Centri per l'impiego, via libera ad Arti

Via libera (a maggioranza) dal Consiglio regionale della Toscana alla nuova Agenzia regionale toscana per l'impiego, che si chiamerà Arti, e coordinerà l'attività dei 53 Centri per l'impiego presenti su tutto il territorio regionale. Le commissioni Affari istituzionali e Sviluppo economico avevano licenziato nei giorni scorsi il testo di legge proposto dalla Giunta .

Il nuovo modello prevede il mantenimento in capo alla Regione di programmazione, monitoraggio e analisi delle politiche del lavoro e la definizione degli interventi finanziati attraverso fondi comunitari, nazionali e regionali. Arti avrà anche la gestione della rete regionale dei Cpi e delle misure di politica attiva e dei servizi erogati a cittadini e imprese.

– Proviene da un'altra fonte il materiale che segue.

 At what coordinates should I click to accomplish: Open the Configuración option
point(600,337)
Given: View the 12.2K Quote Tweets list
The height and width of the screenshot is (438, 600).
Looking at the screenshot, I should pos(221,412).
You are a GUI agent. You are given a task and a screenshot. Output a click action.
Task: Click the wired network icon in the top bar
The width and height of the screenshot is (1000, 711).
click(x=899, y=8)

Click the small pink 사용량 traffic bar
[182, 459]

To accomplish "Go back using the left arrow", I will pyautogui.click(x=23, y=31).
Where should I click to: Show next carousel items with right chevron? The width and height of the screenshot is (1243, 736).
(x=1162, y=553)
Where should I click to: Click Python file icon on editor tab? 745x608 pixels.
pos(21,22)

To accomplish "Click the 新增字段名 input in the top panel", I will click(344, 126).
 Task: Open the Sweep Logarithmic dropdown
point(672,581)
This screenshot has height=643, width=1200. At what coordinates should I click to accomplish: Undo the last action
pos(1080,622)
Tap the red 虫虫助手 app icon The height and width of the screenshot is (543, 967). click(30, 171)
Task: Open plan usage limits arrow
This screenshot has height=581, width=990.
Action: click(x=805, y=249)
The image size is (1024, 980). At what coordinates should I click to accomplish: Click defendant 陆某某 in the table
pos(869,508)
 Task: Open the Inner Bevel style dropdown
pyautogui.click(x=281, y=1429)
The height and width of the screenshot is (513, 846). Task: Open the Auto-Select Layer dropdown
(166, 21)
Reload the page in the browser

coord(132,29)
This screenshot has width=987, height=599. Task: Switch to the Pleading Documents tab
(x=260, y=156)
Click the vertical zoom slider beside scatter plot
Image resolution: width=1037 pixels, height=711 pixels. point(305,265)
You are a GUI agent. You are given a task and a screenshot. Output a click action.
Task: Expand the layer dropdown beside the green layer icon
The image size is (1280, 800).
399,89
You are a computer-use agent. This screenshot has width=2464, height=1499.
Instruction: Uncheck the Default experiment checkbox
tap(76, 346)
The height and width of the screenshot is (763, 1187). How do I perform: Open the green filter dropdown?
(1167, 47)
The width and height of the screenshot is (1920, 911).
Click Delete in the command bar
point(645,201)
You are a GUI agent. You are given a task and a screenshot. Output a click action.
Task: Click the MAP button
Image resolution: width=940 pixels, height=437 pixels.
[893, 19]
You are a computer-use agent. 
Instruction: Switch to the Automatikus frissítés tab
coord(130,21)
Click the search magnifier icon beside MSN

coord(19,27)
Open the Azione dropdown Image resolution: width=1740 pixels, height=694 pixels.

Con l'agenzia verranno trasferiti i 413 dipendenti delle Province e della Città Metropolitana che lavorano nei Cpi: si provvederà entro un anno a stabilizzare il personale a tempo determinato in possesso di precisi requisiti. Arti subentrerà, a titolo gratuito, anche nelle quote della società in house di diritto privato Fil (Formazione innovazione lavoro) della Provincia di Prato.

La competenza esercitata dalla Regione è di tipo concorrente (in materia di lavoro) e attuativa di disposizioni di legge dello Stato (trasferimento del personale dei centri per l'impiego). Sul fronte della gestione, se il funzionamento è in capo alla Regione (6 milioni di euro), le risorse per il personale sono in capo allo Stato (12 milioni e mezzo di euro).